Combining Brain Stimulation and Physiotherapy for the Management of Chronic Low Back Pain

Not Applicable

Not yet recruiting

• Conditions: Chronic Low-back Pain (cLBP)

• Registration Number: NCT06999772
• Lead Sponsor: Laval University

Brief Summary

Chronic low back pain (CLBP) is a major health challenge in Canada, leading to substantial disability and socioeconomic burden, particularly among Veterans. In military Veterans, LBP is the most common chronic pain condition. Conventional interventions have limited effectiveness. The refractoriness to interventions suggests that specific CLBP mechanisms may be missed by current treatments, prompting a shift towards psychologically informed approaches which aim to address emotional and cognitive factors alongside biomedical aspects. The integration of these concepts into physiotherapy is called psychologically informed physiotherapy (PiP).

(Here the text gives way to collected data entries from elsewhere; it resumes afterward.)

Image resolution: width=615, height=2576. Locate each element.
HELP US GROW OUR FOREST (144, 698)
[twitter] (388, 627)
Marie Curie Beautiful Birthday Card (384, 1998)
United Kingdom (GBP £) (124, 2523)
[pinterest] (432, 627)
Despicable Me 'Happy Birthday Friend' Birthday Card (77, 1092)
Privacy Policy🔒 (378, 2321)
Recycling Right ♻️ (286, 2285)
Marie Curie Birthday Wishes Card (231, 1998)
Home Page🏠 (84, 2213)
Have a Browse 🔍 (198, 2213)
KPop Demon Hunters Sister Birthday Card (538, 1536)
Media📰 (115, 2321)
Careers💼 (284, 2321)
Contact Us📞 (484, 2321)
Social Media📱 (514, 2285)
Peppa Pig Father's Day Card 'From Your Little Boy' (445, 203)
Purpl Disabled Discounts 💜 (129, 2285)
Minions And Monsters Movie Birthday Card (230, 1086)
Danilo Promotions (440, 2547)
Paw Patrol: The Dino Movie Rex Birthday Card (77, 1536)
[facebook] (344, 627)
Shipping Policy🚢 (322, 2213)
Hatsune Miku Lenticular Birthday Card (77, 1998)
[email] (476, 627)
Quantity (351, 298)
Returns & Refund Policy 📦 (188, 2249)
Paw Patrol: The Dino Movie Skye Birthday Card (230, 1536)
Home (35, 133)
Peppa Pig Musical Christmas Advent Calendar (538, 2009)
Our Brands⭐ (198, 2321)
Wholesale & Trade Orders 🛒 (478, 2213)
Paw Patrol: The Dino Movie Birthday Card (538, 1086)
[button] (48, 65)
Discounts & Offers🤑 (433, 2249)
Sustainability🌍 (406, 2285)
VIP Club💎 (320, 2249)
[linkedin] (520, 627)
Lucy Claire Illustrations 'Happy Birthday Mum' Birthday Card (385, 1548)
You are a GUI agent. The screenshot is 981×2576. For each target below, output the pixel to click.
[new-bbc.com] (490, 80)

Despite promising results of PiP from randomized controlled trials, residual pain and disability often persist in Veterans. Non-invasive brain stimulation, such as repetitive transcranial magnetic stimulation (rTMS), may enhance the effectiveness of PiP by modulating cognition, emotion, and pain. This proposal seeks to determine whether non-invasive brain stimulation can enhance the effects of PiP.

Detailed Description

The study will compare the effects of (1) combining rTMS with PiP, (2) PiP alone (+sham rTMS), and (3) usual physiotherapy (UP) on physical functioning in Veterans suffering from CLBP and comorbid psychological factors associated with back pain. Participants will undergo an 8-week intervention program. Validated questionnaires will be used to measure outcomes at baseline, 2-, 8-, and 26-week follow-ups. The main objective is to determine if the combination of PiP and rTMS is superior to PiP and UP alone to improve physical functioning in Veterans suffering from CLBP and comorbid psychological factors.

The secondary objectives are to compare the effectiveness of these interventions on secondary outcomes, that are, pain intensity, quality of life, movement pain-related fear, pain catastrophizing, self-efficacy, depression symptoms, medication use and post-traumatic stress disorder symptoms.

Study Timeline

• Study First Submitted: 2025-05-22
• Study First Submitted QC: 2025-05-22
• Study First Posted: 2025-05-31
• Status Verified: 2025-06
• Last Update Submitted: 2025-06-13
• Study Start: 2025-06-16
• Last Update Posted: 2025-06-18
• Primary Completion: 2026-11-01
• Study Completion: 2027-06-01

Recruitment & Eligibility

• Status: NOT_YET_RECRUITING
• Sex: All
• Target Recruitment: 96

Inclusion Criteria

• Adults between 18 and 65 years old
• Military Veterans with non-specific chronic low back pain (> 3 months, > 50% of the days in the last 6 months)
• High level of psychosocial factors, scoring ≥4 on the Start Back Screening Tool psychosocial subscale
• Functional limitations, scoring ≥ 15% on the Oswestry Disability Index (ODI)

Exclusion Criteria

• Non-musculoskeletal conditions causing low back pain (e.g., neoplasia, fracture)
• Diagnosis of drug or alcohol abuse
• Change of drug dosage in the last month for the treatment of pain or mental health
• Presenting with any specific rTMS-related exclusion criteria such as previous seizure/convulsion, cochlear implant, and pregnancy

Study & Design

• Study Type: INTERVENTIONAL
• Study Design: PARALLEL

Primary Outcome Measures

Name	Time	Method
Physical functioning (ODI)	Baseline, weeks 2, 8 and 26.	The Oswestry Disability Index (ODI) is a self-completed questionnaire on estimated disability including 10 questions rated on a 6-item scale, from 0 (no disability) to 5 points (maximal disability). The total score ranges from 0 (no disability) to 100% (maximal disability).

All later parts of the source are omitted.